Standard & Poor’s said today that the court ruling and subsequent acceptance by the German regulator allowing the sale of the Gerling group’s reinsurance operations Gerling-Konzern Globale Ruckversicherungs-AG (GKG; not rated) to private investor Dr. Achim Kann, will have no immediate effect on the ratings on the Gerling group’s primary insurance operations Gerling-Konzern Allgemeine Versicherungs-AG (BB+/Watch Dev/–) and Gerling-Konzern Lebensversicherungs-AG (BB+/Watch Dev/–).
Nevertheless, Standard & Poor’s acknowledges that the successful completion of the transaction will provide substantial balance-sheet relief to the group and could potentially result in an upgrade.
In addition, the sale of GKG has improved the likelihood of securing new potential investors. Gerling’s management is currently in negotiations with a number of potential investors and is considering a new ownership structure. Once investors are identified, and depending on the structure of the deal, this could also have a positive impact on the ratings.
Although a successful completion of the transaction will allow the Gerling group to fully deconsolidate its reinsurance operations from 2003 onward, the group, and in particular GKA, will remain exposed to GKG’s ability to pay outstanding claims on a timely basis. However, GKA made a provision of EUR112 million with regard to the GKG credit risk in 2002. GKA booked EUR1.1 billion reinsurance receivables from GKG in 2002.

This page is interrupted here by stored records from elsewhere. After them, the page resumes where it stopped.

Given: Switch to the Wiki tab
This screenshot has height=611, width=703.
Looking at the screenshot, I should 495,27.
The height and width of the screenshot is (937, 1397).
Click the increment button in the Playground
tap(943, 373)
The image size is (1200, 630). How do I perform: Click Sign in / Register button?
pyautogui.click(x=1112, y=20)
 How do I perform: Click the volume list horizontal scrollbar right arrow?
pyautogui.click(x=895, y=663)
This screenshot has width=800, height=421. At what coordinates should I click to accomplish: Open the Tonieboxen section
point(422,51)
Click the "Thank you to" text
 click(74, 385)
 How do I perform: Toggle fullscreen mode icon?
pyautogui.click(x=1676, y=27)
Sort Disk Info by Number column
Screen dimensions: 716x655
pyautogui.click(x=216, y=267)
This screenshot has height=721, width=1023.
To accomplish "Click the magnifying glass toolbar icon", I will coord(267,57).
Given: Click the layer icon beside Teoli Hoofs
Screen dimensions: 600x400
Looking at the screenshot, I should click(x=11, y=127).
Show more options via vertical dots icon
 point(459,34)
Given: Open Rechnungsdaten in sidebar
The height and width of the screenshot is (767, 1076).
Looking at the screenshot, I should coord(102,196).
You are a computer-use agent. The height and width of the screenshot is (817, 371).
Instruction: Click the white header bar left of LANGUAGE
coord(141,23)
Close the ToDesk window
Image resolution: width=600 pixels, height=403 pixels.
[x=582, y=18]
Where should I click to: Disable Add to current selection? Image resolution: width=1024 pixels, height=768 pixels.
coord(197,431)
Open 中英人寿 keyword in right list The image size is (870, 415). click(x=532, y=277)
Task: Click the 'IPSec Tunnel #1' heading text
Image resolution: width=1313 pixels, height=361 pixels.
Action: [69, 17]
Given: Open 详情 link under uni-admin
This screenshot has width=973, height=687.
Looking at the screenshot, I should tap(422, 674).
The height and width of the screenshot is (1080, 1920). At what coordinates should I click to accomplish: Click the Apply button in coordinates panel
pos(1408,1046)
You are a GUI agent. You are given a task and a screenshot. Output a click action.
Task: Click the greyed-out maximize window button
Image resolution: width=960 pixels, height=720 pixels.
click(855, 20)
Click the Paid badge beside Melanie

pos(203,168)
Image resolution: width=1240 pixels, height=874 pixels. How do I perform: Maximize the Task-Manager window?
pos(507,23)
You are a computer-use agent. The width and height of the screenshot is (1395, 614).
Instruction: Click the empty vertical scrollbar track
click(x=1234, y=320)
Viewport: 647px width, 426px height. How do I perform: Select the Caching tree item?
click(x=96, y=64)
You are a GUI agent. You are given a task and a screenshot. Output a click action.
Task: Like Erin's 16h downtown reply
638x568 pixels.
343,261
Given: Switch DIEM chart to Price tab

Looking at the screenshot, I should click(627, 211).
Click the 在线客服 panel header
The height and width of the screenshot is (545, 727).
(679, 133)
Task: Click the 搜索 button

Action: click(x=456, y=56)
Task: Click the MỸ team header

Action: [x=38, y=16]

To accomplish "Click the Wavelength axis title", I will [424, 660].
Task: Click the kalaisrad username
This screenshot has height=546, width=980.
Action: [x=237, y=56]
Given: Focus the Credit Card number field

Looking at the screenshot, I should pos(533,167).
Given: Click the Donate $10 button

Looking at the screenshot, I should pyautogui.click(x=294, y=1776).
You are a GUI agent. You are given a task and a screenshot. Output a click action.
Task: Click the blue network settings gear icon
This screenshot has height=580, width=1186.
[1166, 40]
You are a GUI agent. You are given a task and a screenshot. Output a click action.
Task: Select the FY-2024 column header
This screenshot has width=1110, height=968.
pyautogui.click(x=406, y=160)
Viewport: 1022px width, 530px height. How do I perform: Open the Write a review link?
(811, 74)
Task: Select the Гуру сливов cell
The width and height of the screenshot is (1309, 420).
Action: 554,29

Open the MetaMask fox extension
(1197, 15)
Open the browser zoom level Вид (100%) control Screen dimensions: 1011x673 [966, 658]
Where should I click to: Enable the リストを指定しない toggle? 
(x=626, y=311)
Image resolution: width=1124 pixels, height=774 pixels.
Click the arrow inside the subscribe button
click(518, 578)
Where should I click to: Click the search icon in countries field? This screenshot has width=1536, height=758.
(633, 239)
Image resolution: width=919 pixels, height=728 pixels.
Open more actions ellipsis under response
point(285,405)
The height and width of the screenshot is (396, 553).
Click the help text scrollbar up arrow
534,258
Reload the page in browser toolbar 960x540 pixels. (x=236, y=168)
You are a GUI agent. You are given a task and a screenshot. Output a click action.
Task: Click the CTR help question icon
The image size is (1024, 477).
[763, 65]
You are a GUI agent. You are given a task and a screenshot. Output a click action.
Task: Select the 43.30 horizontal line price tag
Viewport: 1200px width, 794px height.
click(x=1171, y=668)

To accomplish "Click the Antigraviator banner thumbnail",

As part of a review, Standard & Poor’s will assess the legal protections in place that could justify a segregation of the ratings on GKA and GKL.
In addition, the group is still awaiting approval from other regulators, in particular in the U.K. and the U.S., before closing the sale of GKG. Standard & Poor’s will re-evaluate the financial strength of GKA and GKL in light of recent developments, and expects to resolve the CreditWatch status upon legal completion of the GKG sale, which is expected within the next two weeks.